I picked up Flesh because one of my favorite singers, Dua Lipa, recommended it for her book club. I’ve logged many miles running to her song Dance the Night Away from the Barbie soundtrack. So imagine my delight when I learned she’s also a serious reader—a library champion with her own book club and podcast.
At her live interview with author David Szalay at the New York Public Library, she said something that caught my attention:
“Storytelling is about connection, courage, and community.”
Which felt like the perfect echo to everything I’ve been thinking about this month—group singing, entrainment, courage, and the ways we come into rhythm with one another.
Flesh, which just won the prestigious Booker Prize, is a spare and quietly powerful novel that follows István, a Hungarian man who rises from a rough childhood to wealth and status in London. I read it quickly and found it strangely compelling—partly because of what Szalay leaves out. Whole sections of István’s life happen off the page: incarceration, military service in Iraq, even major emotional events.
Critics noted that István’s most common line is simply, “Okay.” Honestly, I can’t believe I loved a book with so many “Okays” in it. Szalay himself admitted, “He (Istvan) doesn’t explain himself to the reader. He isn’t very articulate.”

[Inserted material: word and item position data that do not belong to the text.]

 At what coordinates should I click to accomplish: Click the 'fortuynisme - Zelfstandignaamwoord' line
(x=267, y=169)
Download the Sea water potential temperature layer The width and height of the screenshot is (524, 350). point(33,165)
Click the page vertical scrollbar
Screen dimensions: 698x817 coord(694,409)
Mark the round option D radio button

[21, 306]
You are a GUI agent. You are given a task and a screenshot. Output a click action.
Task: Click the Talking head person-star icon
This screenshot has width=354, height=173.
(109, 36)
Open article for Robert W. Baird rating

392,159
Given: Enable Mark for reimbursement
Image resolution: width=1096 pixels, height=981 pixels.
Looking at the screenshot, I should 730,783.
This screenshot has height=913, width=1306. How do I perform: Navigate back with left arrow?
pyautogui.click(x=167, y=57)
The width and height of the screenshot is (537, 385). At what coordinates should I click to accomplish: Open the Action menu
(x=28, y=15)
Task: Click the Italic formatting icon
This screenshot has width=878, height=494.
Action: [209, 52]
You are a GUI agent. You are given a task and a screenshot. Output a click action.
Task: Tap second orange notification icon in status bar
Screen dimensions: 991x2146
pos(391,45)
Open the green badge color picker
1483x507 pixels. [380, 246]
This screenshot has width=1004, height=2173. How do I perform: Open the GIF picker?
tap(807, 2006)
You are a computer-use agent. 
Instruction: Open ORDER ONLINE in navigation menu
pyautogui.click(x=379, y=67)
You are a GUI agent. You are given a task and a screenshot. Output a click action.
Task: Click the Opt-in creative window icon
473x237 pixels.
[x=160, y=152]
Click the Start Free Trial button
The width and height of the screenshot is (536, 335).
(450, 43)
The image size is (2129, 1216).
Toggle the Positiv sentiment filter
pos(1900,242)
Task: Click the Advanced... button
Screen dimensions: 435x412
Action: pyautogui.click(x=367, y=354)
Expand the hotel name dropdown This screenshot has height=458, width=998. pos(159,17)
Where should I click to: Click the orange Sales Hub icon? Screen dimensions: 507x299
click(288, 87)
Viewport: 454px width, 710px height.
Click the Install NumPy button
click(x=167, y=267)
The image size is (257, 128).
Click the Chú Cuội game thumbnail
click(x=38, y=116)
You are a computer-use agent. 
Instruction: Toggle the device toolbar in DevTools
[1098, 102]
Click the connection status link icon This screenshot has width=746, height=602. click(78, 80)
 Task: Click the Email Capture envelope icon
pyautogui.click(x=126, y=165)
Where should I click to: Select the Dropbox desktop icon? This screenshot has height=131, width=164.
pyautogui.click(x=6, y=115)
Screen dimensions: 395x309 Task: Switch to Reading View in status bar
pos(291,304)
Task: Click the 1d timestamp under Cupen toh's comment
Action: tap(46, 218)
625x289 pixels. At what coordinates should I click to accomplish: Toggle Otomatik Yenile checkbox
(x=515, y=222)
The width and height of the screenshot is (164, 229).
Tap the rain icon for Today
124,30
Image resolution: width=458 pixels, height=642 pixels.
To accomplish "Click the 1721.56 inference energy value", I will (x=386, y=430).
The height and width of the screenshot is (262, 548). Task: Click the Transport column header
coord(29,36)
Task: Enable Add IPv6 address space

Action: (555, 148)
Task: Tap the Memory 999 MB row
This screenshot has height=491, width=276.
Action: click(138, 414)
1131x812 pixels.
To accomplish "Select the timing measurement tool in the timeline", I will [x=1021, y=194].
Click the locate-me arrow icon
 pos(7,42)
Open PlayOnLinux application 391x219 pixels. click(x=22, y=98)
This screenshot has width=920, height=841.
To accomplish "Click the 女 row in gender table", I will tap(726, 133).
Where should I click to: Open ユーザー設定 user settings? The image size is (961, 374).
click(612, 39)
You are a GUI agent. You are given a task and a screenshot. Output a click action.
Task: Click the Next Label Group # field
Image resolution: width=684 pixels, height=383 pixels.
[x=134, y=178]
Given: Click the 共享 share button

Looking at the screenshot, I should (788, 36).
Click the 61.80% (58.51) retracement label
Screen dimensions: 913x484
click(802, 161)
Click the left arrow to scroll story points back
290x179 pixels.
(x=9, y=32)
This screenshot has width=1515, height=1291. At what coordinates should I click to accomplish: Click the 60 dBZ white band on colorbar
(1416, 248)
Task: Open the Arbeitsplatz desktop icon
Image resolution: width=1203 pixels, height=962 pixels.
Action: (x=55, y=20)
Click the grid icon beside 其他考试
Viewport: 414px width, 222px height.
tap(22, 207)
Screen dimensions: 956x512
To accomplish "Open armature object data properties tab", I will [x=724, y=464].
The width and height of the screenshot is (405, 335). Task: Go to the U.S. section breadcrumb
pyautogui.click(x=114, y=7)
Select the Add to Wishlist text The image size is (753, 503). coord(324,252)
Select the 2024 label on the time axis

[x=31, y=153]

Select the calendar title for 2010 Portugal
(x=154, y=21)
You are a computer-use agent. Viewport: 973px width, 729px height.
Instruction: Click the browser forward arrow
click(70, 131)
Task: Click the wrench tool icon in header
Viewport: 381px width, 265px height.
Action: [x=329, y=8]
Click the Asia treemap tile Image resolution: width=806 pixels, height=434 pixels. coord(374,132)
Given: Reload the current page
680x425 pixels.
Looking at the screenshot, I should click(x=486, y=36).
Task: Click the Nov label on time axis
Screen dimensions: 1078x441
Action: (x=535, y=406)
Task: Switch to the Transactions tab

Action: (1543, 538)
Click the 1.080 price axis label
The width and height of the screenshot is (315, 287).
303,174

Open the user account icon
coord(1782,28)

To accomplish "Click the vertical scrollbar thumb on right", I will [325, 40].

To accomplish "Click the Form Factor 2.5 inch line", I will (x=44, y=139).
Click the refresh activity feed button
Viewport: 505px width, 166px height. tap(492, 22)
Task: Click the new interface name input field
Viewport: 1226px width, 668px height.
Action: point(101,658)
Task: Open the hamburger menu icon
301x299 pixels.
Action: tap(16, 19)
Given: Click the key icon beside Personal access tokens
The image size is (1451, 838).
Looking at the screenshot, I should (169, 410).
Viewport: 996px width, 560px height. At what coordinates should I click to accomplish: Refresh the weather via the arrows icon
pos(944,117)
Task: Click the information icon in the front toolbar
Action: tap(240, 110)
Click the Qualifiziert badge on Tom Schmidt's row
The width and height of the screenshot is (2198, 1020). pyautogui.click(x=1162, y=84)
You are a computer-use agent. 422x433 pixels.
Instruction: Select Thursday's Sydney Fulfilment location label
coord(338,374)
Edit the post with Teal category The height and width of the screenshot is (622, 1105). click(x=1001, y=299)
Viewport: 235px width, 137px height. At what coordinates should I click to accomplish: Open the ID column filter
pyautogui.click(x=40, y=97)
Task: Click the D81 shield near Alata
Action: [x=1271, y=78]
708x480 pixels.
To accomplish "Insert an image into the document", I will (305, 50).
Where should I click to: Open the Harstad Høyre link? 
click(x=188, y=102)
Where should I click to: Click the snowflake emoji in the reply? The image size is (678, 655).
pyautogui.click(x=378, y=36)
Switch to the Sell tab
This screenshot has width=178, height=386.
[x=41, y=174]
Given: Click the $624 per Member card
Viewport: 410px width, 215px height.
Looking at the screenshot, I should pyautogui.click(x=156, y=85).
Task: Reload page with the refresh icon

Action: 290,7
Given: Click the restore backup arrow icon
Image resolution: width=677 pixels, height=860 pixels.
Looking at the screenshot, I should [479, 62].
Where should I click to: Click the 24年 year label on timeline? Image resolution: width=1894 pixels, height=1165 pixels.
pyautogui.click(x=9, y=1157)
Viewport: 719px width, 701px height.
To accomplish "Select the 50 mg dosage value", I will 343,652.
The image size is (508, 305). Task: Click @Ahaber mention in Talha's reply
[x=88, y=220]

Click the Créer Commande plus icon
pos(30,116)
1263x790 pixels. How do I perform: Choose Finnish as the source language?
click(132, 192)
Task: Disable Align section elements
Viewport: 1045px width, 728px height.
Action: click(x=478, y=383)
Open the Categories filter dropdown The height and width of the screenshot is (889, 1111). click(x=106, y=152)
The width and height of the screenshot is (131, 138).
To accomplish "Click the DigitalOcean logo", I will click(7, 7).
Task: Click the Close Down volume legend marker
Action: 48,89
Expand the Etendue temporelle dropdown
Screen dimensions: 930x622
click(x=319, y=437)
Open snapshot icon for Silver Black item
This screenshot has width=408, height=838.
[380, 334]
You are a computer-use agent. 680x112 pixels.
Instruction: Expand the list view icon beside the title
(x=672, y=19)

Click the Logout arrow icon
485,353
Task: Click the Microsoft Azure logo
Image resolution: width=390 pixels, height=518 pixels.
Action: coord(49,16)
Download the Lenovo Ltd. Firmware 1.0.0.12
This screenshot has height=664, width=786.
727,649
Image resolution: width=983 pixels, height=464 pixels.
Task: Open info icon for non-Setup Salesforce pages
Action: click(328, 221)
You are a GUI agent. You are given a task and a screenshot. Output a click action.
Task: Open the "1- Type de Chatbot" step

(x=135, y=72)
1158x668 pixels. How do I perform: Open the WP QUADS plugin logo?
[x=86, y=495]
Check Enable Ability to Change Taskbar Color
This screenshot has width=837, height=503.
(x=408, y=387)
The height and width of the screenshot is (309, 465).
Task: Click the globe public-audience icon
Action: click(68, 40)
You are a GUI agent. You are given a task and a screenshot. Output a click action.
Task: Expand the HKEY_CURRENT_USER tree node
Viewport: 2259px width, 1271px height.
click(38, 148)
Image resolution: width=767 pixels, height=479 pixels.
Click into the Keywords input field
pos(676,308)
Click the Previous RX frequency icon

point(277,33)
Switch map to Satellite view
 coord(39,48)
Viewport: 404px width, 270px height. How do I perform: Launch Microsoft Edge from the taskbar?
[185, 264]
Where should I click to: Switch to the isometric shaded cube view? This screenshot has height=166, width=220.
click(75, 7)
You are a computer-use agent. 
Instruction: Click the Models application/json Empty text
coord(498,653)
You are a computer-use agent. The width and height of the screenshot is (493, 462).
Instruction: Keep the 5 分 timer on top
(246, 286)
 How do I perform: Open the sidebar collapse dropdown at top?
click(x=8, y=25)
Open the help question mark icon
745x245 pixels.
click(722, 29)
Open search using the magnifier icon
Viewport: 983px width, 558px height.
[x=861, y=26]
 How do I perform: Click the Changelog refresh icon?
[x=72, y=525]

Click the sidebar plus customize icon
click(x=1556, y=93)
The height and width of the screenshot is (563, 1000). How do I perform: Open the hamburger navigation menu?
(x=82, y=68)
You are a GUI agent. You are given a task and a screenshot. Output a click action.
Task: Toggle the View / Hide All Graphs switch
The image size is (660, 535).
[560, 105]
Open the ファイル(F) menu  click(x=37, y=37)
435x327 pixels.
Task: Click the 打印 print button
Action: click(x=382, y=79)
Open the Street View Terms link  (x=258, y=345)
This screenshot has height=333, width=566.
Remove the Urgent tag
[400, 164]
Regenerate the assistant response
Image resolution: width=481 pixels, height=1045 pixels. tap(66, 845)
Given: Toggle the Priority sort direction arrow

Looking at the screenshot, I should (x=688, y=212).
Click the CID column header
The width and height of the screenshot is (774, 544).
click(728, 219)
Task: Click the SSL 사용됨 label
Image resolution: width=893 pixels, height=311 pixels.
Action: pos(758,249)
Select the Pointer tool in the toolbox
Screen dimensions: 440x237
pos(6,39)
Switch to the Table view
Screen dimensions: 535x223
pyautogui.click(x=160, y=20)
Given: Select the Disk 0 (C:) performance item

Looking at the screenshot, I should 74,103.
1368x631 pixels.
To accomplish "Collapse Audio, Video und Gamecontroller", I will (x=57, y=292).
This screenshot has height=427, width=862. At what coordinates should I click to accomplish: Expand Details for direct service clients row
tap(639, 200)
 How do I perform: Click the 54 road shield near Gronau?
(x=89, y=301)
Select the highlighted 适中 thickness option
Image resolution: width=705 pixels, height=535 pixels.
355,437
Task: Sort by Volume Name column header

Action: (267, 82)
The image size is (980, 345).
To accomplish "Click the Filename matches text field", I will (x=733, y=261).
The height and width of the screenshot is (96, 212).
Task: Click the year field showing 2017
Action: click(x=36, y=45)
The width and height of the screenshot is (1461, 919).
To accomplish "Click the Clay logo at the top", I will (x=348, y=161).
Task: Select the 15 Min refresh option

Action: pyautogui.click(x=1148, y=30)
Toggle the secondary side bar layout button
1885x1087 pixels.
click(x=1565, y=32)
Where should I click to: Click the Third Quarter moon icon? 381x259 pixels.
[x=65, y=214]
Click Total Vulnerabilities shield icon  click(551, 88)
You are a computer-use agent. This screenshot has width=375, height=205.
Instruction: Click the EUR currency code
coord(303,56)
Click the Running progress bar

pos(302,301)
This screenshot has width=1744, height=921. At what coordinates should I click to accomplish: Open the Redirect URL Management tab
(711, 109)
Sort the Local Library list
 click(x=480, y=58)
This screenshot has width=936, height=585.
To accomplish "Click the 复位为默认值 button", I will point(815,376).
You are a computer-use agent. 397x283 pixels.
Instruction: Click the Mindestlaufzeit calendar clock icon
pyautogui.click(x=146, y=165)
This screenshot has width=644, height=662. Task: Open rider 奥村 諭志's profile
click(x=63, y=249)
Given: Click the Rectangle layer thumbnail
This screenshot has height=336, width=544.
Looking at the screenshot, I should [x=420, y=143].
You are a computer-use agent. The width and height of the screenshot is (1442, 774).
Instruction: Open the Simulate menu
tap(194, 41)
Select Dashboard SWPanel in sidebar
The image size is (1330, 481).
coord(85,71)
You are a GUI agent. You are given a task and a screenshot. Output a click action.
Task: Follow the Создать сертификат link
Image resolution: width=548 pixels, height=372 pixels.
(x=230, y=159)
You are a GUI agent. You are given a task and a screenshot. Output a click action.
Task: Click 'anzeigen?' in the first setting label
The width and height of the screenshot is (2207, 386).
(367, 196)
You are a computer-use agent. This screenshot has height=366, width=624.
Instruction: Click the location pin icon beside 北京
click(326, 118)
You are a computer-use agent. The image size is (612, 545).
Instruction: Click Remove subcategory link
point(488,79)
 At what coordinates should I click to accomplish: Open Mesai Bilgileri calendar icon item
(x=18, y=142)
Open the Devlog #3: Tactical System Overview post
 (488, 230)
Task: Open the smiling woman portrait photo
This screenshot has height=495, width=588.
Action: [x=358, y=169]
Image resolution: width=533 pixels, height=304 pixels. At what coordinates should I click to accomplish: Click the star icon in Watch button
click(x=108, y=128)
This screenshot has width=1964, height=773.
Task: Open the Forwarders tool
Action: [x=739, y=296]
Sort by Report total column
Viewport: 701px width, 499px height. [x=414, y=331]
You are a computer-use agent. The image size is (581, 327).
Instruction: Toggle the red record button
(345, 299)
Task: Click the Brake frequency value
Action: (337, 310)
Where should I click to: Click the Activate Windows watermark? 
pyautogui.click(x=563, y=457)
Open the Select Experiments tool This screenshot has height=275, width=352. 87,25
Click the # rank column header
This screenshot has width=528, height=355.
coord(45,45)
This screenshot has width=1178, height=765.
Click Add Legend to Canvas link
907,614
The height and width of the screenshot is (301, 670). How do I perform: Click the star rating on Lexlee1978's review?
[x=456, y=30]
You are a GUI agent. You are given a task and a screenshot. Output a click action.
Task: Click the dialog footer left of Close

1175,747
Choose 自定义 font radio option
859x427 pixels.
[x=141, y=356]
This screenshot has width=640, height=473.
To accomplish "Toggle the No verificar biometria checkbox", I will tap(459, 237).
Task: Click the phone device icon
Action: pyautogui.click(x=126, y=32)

One of the Booker Prize judges said:
“We loved how much was revealed without us being overly aware that it was being revealed…Watching this man grow, age, and learning so much about him—despite him, in a way.”
István is a man who rarely uses his voice. He moves through his life slightly out of sync with others—longing for connection but often unable (or unwilling) to say what he feels. The novel’s gaps and silences mirror the gaps inside him.
For all its spareness, Flesh becomes a powerful reminder that:
Connection asks something of us: voice, courage, and a willingness to step into the shared rhythm of being human.
I don’t know if I really captured the book for you, but I found it thought-provoking, unusually crafted, and a fitting companion to everything I’ve been reflecting on this month. “Okay?”